Arteriovenous malformations (AVMs) are an abnormal tangle of arteries and veins that disrupt the blood flow and oxygen circulation in the brain. While AVMs can rupture and result in bleeding in the brain, unruptured AVMs may also cause symptoms like headaches, seizures, and/or neurological deficits. However, for some patients, their unruptured AVMs may not present with symptoms and are discovered by chance, otherwise referred to as incidentally, during unrelated medical care.
Although AVMs in children are extremely rare, representing only 3% of the 3,000 cases diagnosed every year, they tend to rupture more frequently than in adults and can result in serious complications.
To better understand and guide future decision-making for the treatment of unruptured, incidental AVMs in children, UCSF neurosurgery resident Alex Lu, MD, and Chief of Pediatric Neurosurgery Nalin Gupta, MD, PhD, analyzed a database spanning 24 years of pediatric AVM patients who were treated at UCSF. Their study, published recently in the Journal of Neurosurgery Pediatrics, compared the size, vein architecture, and management of incidental vs symptomatic AVMs.
“AVM hemorrhage can result in severe disabilities. Studies like this one allow us to understand how AVMs behave before they have had a chance to hemorrhage, and hopefully lead to early treatment,” said Gupta.
The researchers found that, compared to 66 symptomatic AVM cases, the 10 cases of incidental AVMs in the study comprised of smaller AVMs with veins that were closer to the surface and surgically accessible. The incidental AVMs that were smaller than 3cm were removed surgically.
On the other hand, patients who experienced symptomatic AVMs were found to have larger lesions that were sometimes deeply situated in the brain, which are challenging to surgically access. In AVMs where surgery was not feasible, treatments also included embolization and gamma knife radiation, both minimally invasive options.

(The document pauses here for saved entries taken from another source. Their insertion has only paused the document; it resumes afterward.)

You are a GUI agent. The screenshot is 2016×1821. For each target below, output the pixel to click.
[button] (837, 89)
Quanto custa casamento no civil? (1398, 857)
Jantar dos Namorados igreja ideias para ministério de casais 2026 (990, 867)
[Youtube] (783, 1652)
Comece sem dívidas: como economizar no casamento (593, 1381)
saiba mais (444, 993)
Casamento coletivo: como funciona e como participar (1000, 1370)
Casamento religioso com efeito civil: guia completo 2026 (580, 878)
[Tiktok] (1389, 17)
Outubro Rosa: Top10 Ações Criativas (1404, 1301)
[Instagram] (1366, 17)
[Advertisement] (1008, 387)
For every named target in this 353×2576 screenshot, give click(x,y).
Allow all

As one of the firsts, the study also suggests that pediatric AVMs may grow over time without treatment, as found in a patient with an incidental AVM who presented with recurring headache symptoms and whose AVM demonstrated growth.
“UCSF is a high-volume center and we have the expertise to treat these AVMs very safely. If the AVM is unruptured, the outcomes are excellent. If an AVM was found incidentally in a child, whether it was due to a head injury or through another study, this can help guide the decision-making regarding treatment,” said Lu.
Paper(s) cited:
Lu A Y, et al.
A comparison of incidental and symptomatic unruptured brain arteriovenous malformations in children
J Neurosurg Pediatr. 2023 Feb 17;1-6. doi: 10.3171/2023.1.PEDS22541. Online ahead of print.